Cisplatin is used in chemotherapy to treat different types of cancer: testicular, ovarian, gallbladder, head and neck, small cell lung cancer and non-small cell lung cancer, breast, cervical and other epithelial carcinomas. In addition, cisplatin is used for the treatment of various lymphomas, neuroblastomas, sarcomas, multiple myeloma, melanoma and mesothelioma.
Mechanism of action
Cisplatin is a toxic platinum-based antineoplastic compound. The mechanism by which cisplatin kills cells is mediated by inhibition of DNA synthesis through the production of crosslinks between DNA strands. On the other hand, to a lesser extent, RNA and protein synthesis are inhibited.
Other mechanisms of cisplatin cytotoxicity include mitochondrial damage, decreased ATPase activity, and altered cellular transport mechanisms. Cytotoxicity increases with exposure during the S phase of the cell cycle, a phase that begins with nuclear DNA replication and ends when the DNA has been duplicated. Cisplatin causes cell cycle arrest in the G2 phase (phase where the cell prepares for cell division) and then induces programmed cell death or apoptosis.
Cisplatin has immunosuppressive, radiosensitizing and antibacterial properties.
Hypersensitivity to cisplatin or other platinum-based compounds.
Cisplatin should be avoided in patients with renal insufficiency, dehydration, myelosuppression, hearing impairment or neuropathy caused by cisplatin.
As discussed above, cisplatin is a truly toxic antineoplastic agent, for this reason a wide variety of side effects can occur during treatment:
- Infections, sepsis, leukopenia, thrombocytopenia and dose-dependent anemia.
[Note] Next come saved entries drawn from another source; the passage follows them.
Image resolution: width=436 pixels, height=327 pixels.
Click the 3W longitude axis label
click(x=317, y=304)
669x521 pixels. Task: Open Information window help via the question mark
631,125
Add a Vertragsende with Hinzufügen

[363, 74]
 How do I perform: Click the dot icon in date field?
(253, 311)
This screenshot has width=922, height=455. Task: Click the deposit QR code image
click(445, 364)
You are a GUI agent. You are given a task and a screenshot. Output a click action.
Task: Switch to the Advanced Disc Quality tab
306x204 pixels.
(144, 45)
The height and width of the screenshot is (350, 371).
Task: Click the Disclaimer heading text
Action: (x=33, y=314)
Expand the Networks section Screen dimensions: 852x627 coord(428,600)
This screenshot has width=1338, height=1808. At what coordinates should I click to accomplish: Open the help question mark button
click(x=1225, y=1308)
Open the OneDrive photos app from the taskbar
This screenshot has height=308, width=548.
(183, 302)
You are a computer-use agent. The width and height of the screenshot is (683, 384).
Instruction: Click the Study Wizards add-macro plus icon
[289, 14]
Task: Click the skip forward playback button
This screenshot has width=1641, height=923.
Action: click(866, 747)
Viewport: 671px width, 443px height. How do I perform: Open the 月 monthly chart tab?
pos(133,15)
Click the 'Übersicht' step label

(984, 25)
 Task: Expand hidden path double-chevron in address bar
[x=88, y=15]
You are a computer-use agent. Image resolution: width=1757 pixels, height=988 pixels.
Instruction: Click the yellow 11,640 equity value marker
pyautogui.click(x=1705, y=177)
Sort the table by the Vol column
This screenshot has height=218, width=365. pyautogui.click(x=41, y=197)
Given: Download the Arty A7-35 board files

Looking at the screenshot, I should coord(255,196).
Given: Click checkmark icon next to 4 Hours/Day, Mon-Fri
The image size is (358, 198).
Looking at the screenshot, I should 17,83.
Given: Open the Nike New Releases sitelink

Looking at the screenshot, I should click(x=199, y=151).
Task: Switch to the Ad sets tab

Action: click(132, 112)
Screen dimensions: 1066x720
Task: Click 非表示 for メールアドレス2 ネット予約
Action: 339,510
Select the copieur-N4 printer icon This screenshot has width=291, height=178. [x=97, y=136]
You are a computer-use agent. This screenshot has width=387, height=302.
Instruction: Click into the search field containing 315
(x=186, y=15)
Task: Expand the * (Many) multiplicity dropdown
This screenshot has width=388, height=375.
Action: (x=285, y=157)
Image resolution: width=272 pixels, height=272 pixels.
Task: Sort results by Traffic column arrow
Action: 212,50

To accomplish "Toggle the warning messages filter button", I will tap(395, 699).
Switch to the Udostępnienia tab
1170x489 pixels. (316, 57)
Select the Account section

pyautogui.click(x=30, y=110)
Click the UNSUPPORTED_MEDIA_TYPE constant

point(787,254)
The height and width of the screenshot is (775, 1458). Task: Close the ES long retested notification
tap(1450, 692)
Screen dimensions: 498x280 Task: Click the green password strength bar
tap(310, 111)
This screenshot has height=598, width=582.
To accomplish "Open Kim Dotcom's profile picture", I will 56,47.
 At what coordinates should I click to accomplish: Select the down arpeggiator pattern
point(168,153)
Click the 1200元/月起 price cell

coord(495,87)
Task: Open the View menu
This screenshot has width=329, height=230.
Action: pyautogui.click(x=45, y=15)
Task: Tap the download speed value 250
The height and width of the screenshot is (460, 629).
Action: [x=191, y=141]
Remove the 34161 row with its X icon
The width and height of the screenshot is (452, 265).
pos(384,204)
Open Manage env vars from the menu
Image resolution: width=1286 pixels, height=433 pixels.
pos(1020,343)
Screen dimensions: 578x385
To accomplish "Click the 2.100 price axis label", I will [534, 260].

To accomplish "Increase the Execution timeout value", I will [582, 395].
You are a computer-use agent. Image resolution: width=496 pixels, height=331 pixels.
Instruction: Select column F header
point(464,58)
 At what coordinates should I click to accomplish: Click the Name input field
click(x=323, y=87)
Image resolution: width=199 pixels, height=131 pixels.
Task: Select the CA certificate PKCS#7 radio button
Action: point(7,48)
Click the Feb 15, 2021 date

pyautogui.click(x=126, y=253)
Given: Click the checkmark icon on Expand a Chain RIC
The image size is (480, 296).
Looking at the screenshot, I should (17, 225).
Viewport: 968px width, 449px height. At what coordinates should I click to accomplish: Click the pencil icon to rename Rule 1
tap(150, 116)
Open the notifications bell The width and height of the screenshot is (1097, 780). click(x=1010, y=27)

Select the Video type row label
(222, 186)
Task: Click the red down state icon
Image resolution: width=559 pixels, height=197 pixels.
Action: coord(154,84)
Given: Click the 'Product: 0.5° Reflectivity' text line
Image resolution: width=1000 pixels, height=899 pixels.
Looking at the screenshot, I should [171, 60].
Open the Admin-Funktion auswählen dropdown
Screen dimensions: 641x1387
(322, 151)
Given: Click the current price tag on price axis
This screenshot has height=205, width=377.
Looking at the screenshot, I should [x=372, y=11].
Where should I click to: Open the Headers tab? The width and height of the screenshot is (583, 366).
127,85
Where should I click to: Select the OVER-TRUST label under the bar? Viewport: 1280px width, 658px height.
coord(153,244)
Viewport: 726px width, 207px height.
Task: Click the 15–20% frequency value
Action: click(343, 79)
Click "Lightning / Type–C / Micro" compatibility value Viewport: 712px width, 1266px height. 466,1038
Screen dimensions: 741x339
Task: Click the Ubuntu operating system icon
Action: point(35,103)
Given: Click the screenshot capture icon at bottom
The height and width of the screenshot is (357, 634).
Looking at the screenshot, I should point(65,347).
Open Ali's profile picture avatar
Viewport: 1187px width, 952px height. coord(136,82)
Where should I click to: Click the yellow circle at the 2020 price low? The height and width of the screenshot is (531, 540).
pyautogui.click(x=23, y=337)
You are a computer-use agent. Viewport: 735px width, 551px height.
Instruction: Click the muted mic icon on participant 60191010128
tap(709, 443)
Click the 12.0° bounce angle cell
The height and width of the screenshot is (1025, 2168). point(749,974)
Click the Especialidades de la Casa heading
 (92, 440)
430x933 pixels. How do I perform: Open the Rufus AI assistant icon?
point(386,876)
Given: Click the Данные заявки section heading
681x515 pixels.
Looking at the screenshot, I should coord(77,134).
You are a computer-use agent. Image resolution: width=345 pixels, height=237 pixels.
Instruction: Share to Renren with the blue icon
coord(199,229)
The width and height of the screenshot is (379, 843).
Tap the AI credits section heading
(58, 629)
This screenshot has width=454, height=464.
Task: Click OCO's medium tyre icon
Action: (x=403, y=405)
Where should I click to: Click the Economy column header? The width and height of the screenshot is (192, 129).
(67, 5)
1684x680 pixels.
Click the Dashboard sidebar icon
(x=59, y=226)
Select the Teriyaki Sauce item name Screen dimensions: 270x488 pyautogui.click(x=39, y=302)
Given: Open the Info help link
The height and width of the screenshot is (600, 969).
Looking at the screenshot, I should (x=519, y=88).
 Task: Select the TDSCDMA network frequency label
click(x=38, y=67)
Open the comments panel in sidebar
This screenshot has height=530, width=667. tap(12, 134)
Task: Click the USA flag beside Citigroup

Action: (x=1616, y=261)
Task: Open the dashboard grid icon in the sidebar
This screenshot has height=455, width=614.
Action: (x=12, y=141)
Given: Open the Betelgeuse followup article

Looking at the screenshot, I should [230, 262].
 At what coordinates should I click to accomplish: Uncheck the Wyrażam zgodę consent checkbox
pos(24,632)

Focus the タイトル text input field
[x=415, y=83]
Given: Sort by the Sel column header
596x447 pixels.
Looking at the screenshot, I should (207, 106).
- Peripheral neuropathy, hearing loss, vertigo.
- Cardiac arrhythmia
- Pneumonia and respiratory failure
- Anorexia, nausea, vomiting, diarrhea
- Liver failure
Renal and neuropathic toxicities of cisplatin are due to the interaction of activated cisplatin with critical renal and nervous system tissues. Cisplatin is associated with proximal and distal tubule damage due to cisplatin activation in renal tubules.
Neurotoxicity due to cisplatin may be due to cisplatin-induced damage to Schwann cells, which make up the myelin sheath surrounding nerves.